ELF
ELF (Executable and Linking Format) was designed by Unix System Laboratories while working with Sun Microsystems on SVR4 (UNIX System V Release 4.0). Consequently, ELF first appeared in Solaris 2.0 (aka SunOS 5.0), which is based on SVR4.
A very versatile file format, it was later picked up by many other operating systems for use as both executable files and as shared library files. It does distinguish between TEXT, DATA and BSS.
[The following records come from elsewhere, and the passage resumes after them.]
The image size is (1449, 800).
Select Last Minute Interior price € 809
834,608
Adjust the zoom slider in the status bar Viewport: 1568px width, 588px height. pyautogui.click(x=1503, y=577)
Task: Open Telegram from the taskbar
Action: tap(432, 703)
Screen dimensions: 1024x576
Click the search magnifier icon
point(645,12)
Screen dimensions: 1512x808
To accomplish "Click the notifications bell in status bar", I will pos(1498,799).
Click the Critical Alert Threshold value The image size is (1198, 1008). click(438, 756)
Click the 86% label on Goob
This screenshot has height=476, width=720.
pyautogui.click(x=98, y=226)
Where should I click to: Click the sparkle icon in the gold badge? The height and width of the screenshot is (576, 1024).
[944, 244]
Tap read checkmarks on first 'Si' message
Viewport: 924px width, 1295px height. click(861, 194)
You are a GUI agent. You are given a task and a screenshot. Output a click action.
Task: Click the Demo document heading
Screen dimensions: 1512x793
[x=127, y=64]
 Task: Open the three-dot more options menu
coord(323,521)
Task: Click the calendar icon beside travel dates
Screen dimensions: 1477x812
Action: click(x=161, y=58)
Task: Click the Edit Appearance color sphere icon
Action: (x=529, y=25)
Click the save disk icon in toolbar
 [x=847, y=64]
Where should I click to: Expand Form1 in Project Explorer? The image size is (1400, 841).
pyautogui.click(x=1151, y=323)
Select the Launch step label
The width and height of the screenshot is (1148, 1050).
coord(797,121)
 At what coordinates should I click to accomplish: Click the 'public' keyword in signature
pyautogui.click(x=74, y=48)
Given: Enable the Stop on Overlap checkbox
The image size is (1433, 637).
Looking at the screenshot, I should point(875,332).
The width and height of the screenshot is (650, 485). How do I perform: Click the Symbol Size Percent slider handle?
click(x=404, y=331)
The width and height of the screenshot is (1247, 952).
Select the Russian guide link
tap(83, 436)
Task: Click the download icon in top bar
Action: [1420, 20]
Today, ELF is considered the standard format on Unix-alike systems. While it has some drawbacks (e.g., using up one of the scarce general purpose registers of the IA32 when using position-independent code), it is well supported and documented.
Contents[hide] |
File Structure
ELF is a format for storing programs or fragments of programs on disk, created as a result of compiling and linking. An ELF file is divided into sections. For an executable program, these are the text section for the code, the data section for global variables and the rodata section that usually contains constant strings. The ELF file contains headers that describe how these sections should be stored in memory.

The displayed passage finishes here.